リボルバーウェイブはあと4発……いや3発しか撃てない。
「リボルバーウェイブを使えるのは一日に5発までだ。最後の一発を使えば、すべての心臓の機能が一時的に停止してしまう。そうなれば、後はわかるね?」
ASSに入った初日に、バケツ長官がそう言っていた。
ムダ弾は打てない。
「おぉら!!」
もはや巨岩の落石のようなショルダータックルをぎりぎりでかわす。
だが相手は人間。
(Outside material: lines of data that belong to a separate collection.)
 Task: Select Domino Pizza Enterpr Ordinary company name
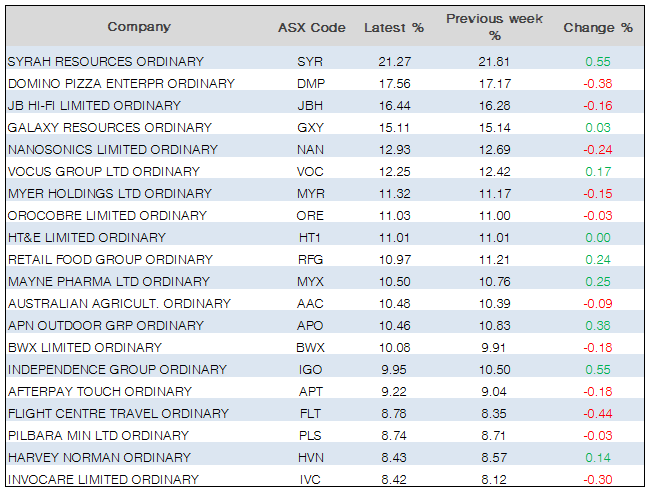(120, 84)
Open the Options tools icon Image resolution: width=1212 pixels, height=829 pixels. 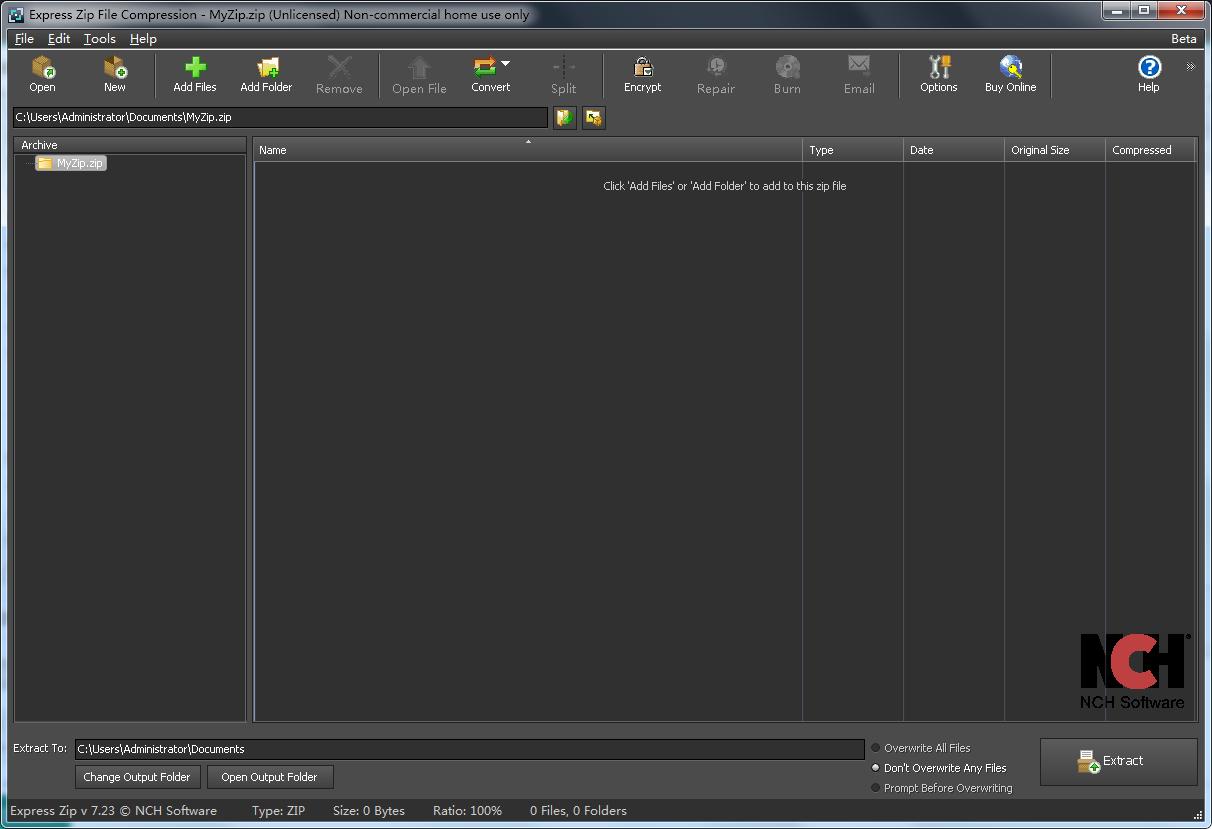click(x=938, y=74)
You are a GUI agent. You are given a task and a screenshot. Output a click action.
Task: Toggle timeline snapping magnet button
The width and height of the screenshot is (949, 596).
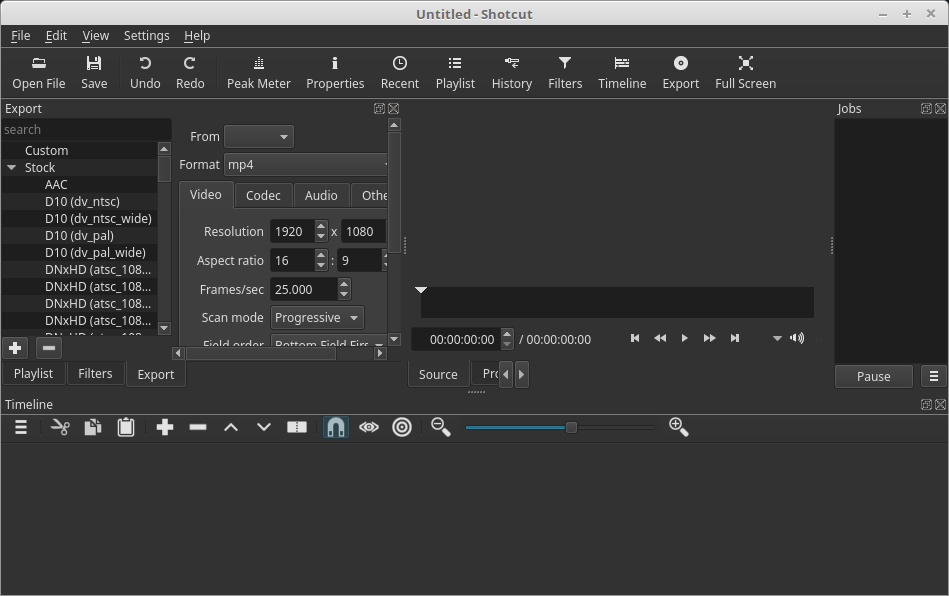point(335,428)
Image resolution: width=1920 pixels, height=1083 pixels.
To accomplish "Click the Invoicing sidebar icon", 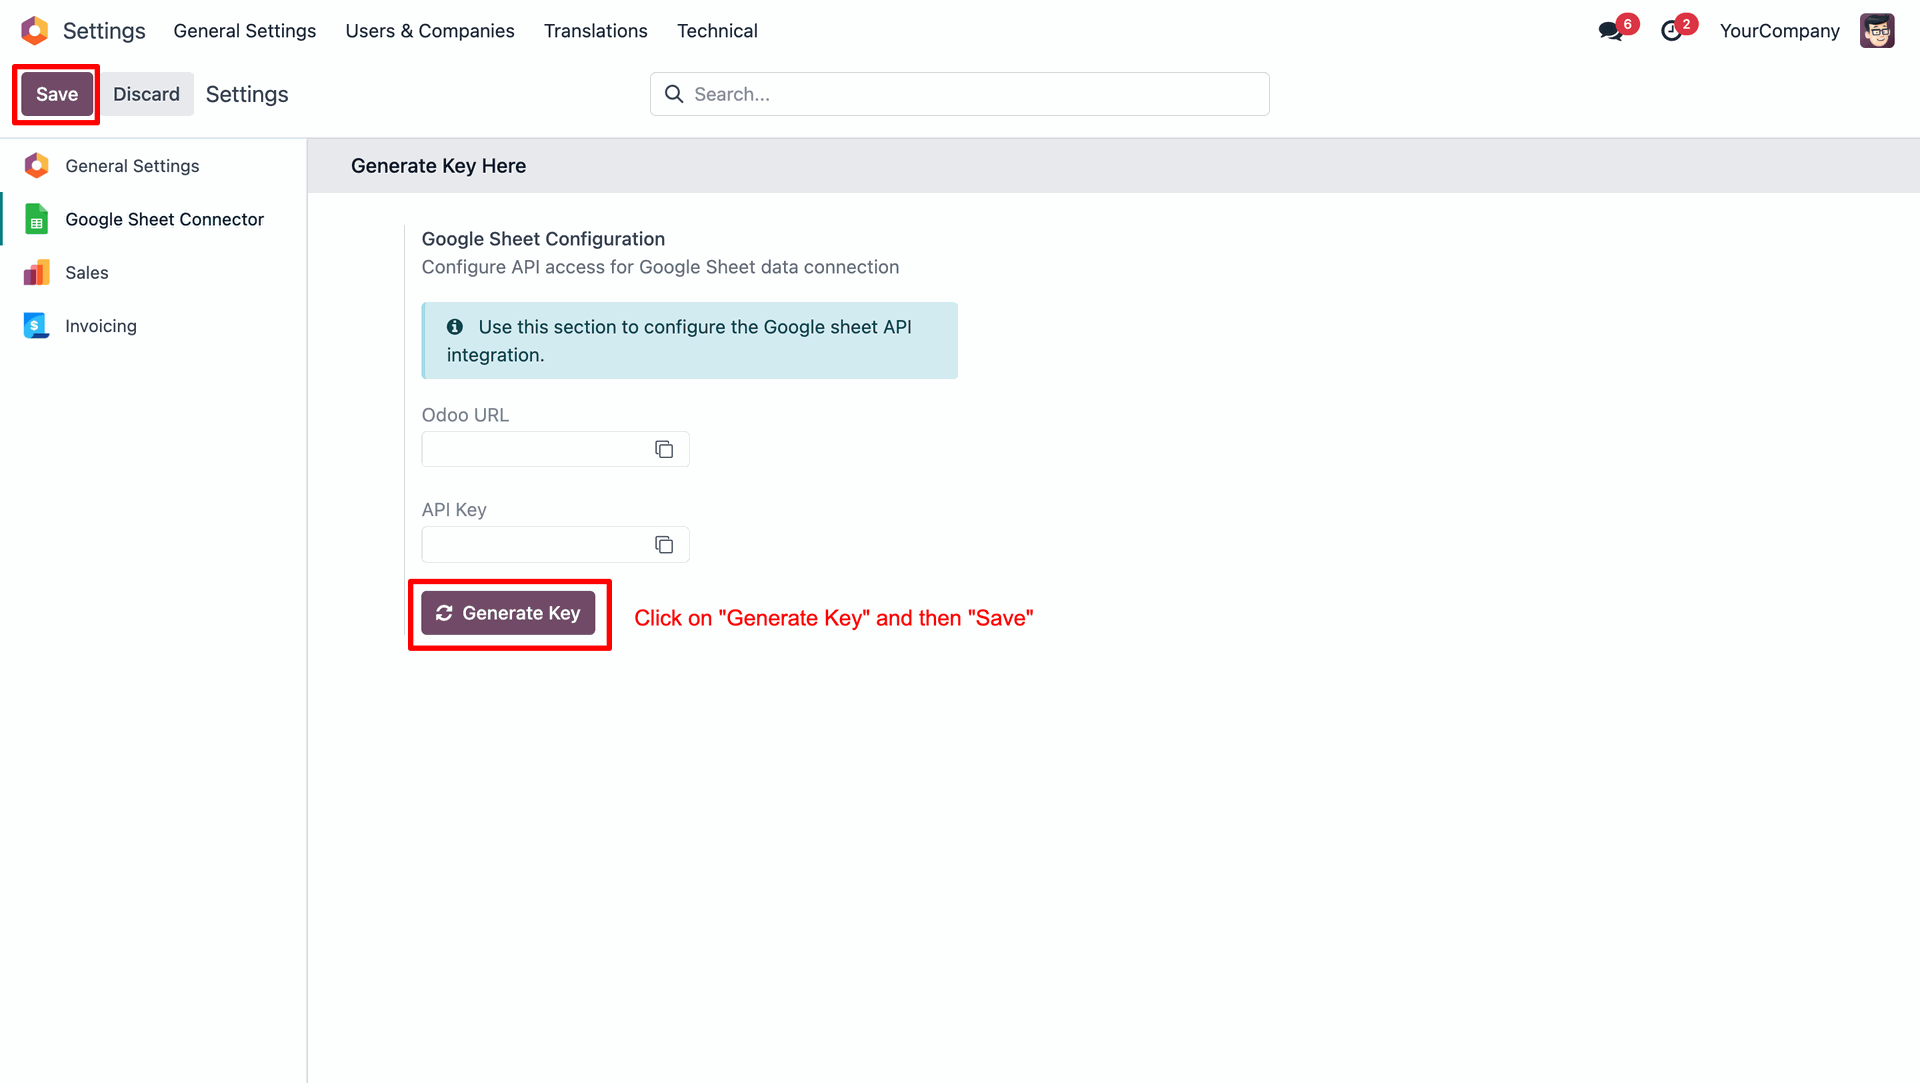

すぐに体勢を立て直して突進し直してくる。
こんなもの、闘牛だ。
そして俺は闘牛士なんかじゃない。いつまでもかわし続けられるわけがない。
一人じゃまともに攻撃に転じることも――
いや待てよ。
セルはどこだ?
「セルっ! 加勢してくれ!」
「それどころじゃない!! 自分でなんとかしなさい!!」
恥も外聞もなく叫んだが、切迫した声が返ってきた。
次の瞬間、窓ガラスが割れ、黒い影と遅れてセルが飛び出してきた。
その窓ガラスの破片が空中でサラサラと粉になって消えていく。
着地したセルの前に、こうもり傘でふわりと舞い降りて来た黒い影。
ゴスロリのミニスカートのドレスに、ヴェネツィアのカーニバルのように目元を覆う仮面。
ぞっとするような冷たい目線のその美女は、どこか映画の吸血鬼のようですらあった。